La tensione è alle stelle per Volkswagen, che sta affrontando uno dei momenti più delicati della sua storia in Germania. Dopo settimane di trattative senza risultati concreti, un’ondata di scioperi ha paralizzato nove stabilimenti, incluso quello interamente dedicato ai veicoli elettrici. A Wolfsburg, oltre 20.000 operai hanno accolto il CEO Olivier Blume con fischi e proteste, segno evidente del malcontento dilagante.
Blume ha cercato di difendere i drastici provvedimenti annunciati, tra cui la chiusura di almeno tre fabbriche in Germania, il taglio del 10% degli stipendi e migliaia di licenziamenti. Secondo quanto riporta Automotive News, “Non operiamo in un mondo di fantasia,” ha detto Blume, “Stiamo prendendo decisioni in un ambiente in rapido cambiamento” ma le sue parole non hanno placato gli animi.

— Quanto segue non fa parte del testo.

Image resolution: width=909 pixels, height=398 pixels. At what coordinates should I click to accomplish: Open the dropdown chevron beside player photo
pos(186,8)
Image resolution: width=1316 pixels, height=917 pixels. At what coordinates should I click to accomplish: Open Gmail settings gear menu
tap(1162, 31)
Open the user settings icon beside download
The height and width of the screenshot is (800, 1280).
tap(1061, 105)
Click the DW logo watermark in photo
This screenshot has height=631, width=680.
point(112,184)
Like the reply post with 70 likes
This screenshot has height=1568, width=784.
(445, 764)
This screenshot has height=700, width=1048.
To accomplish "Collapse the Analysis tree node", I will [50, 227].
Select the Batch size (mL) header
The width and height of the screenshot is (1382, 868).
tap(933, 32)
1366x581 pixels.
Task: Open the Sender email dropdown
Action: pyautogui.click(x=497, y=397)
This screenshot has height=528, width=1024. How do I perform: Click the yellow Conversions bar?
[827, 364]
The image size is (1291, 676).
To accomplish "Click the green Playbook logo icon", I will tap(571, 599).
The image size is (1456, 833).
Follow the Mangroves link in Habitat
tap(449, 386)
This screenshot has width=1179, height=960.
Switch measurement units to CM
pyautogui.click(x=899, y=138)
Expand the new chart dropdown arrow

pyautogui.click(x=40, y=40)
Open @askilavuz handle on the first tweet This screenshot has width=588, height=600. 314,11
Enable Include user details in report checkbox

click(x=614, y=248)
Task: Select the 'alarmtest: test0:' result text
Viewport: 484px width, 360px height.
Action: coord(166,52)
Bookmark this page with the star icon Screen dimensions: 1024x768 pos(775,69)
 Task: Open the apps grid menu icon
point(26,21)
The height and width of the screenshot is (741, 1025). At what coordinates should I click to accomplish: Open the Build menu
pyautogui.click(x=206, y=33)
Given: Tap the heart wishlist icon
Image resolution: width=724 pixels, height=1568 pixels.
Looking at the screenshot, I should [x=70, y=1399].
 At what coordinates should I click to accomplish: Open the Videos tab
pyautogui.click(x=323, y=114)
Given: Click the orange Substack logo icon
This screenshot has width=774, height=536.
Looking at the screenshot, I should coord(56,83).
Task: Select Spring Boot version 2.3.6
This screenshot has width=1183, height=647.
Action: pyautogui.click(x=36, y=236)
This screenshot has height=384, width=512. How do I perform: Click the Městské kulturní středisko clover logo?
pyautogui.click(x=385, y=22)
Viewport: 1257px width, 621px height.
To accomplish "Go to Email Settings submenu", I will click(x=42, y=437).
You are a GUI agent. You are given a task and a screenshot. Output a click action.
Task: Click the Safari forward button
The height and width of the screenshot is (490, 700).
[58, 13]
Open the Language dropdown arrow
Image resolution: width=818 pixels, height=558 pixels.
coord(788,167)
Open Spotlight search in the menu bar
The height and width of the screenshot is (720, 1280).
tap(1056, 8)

Nel frattempo, c’è da dire che Blume guadagna circa 10 milioni di euro all’anno, e pare che i tagli salariali non abbiano incluso il suo, contrariamente a quanto fatto da Makoto Uchida, ovvero il suo omologo in Nissan che si è dimezzato lo stipendio.
Crisi e concorrenza cinese
Volkswagen sta affrontando una competizione spietata dai marchi cinesi, soprattutto sul mercato europeo. A peggiorare la situazione, le difficoltà in Cina, da anni il principale mercato per VW. Secondo Blume, i costi della manodopera in Germania sono insostenibili, con salari medi nel settore automobilistico che raggiungono circa 33 euro l’ora, mentre in Cina variano tra 14 e 31 yuan (dai 2 ai 4 euro l’ora circa).
Le pressioni economiche stanno anche portando a un ripensamento dei processi produttivi. Volkswagen punta a ridurre i tempi di sviluppo dei modelli e a tagliare i costi, mantenendo competitività nei confronti di aziende come BYD, che stanno rapidamente conquistando spazio in Europa.